While Mr. Subramaniam made this comment apparently in the context of reciprocity, i.e., not allowing foreign lawyers to practice in India until Indian lawyers are permitted to practice abroad, his goal of “reclaiming” business actually is already being achieved by Indian LPOs.  While Indian LPOs are not exactly “reclaiming” business that has “gone out” – they nevertheless are doing legal work that otherwise would be done more expensively and, arguably less efficiently, in another jurisdiction. Indeed, such work is being done without reciprocity! In other words, Indian lawyers at legal outsourcing companies (at least at the ones handling high-end work), are getting an opportunity to handle cutting-edge legal issues of a different jurisdiction, while lawyers in the foreign jurisdiction do not get any reciprocal opportunity to handle Indian legal issues.   Is that not a double whammy for Mr.
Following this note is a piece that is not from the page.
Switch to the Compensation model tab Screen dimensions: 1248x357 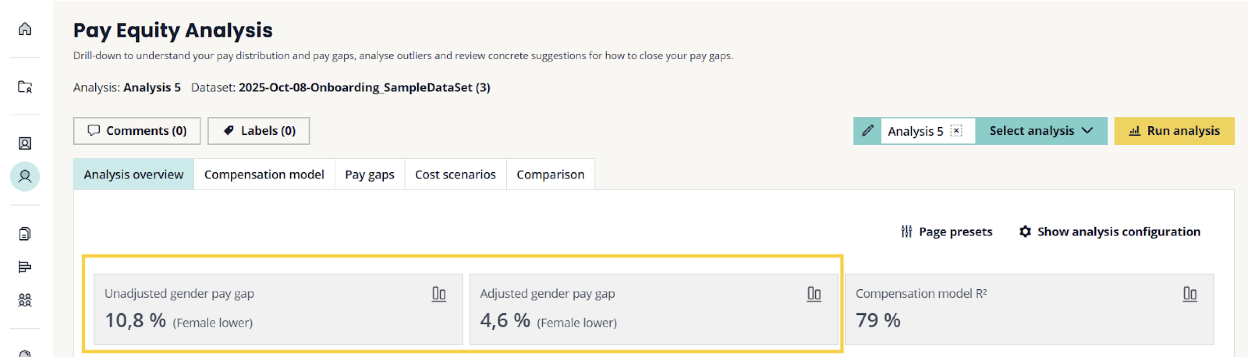pyautogui.click(x=264, y=174)
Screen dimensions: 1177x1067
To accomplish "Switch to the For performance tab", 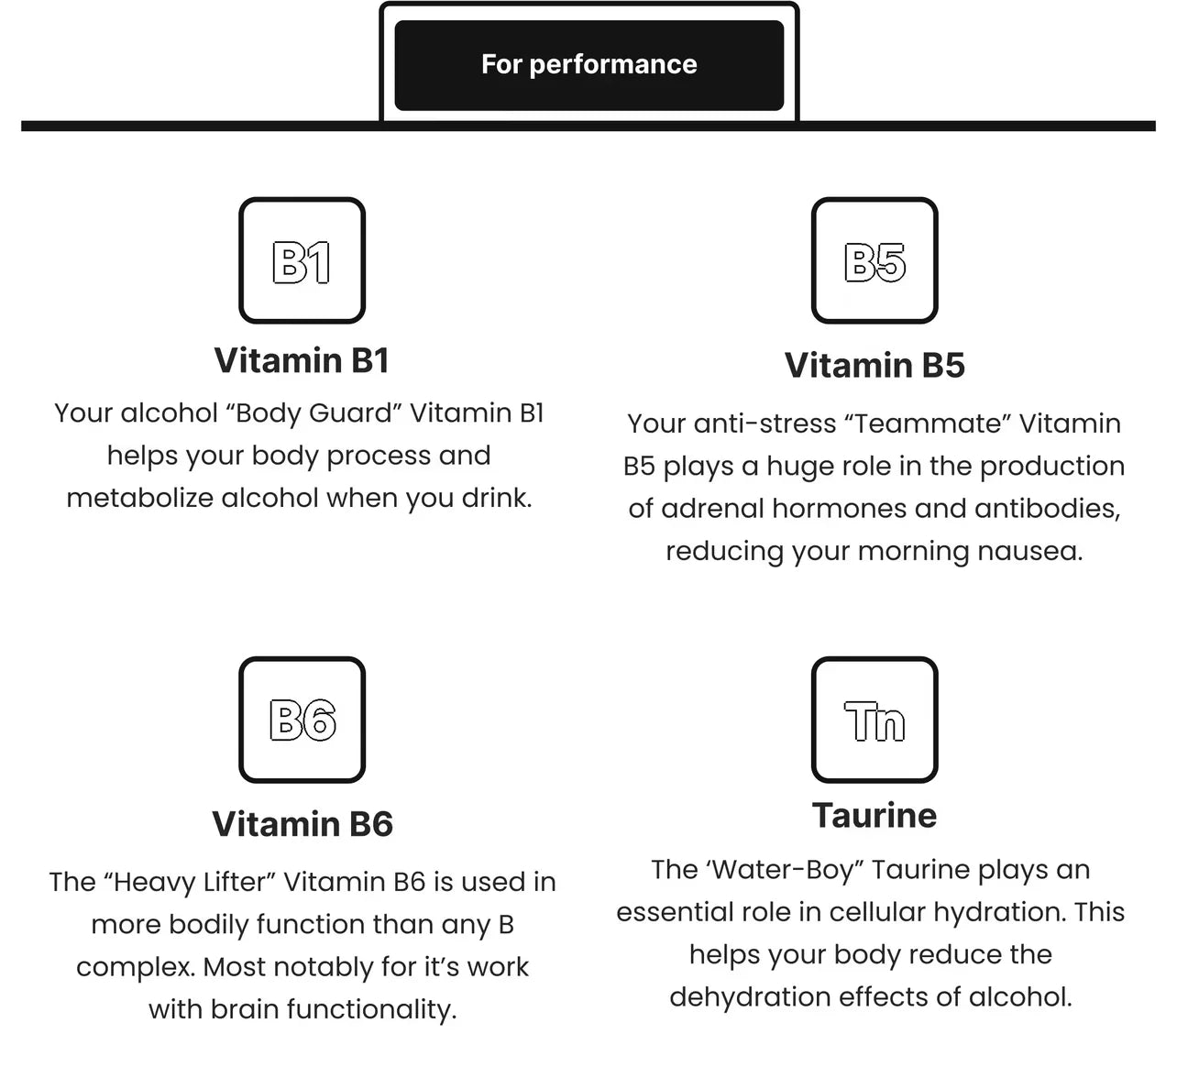I will click(x=589, y=65).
Subramaniam and others?

A lot of uncertainty can be avoided if the Advocates Act is amended to define the term “practice of law” in the non-litigious context.   If the law confirms the internationally recognized practical and legal reality existing today, namely, that preparing legal documents under the supervision of a qualified attorney amounts to “practice of law” only by the supervising attorney,  and not by the individuals who assist in the preparation of first drafts, that would be a helpful improvement.  

It would go a long way in avoiding needless litigations like the Mumbai and Chennai High Court petitions.  It also would benefit the Indian legal services outsourcing community, which, apart from providing employment to thousands of Indian lawyers, already is leader in this global, potentially multi-billion-dollar industry.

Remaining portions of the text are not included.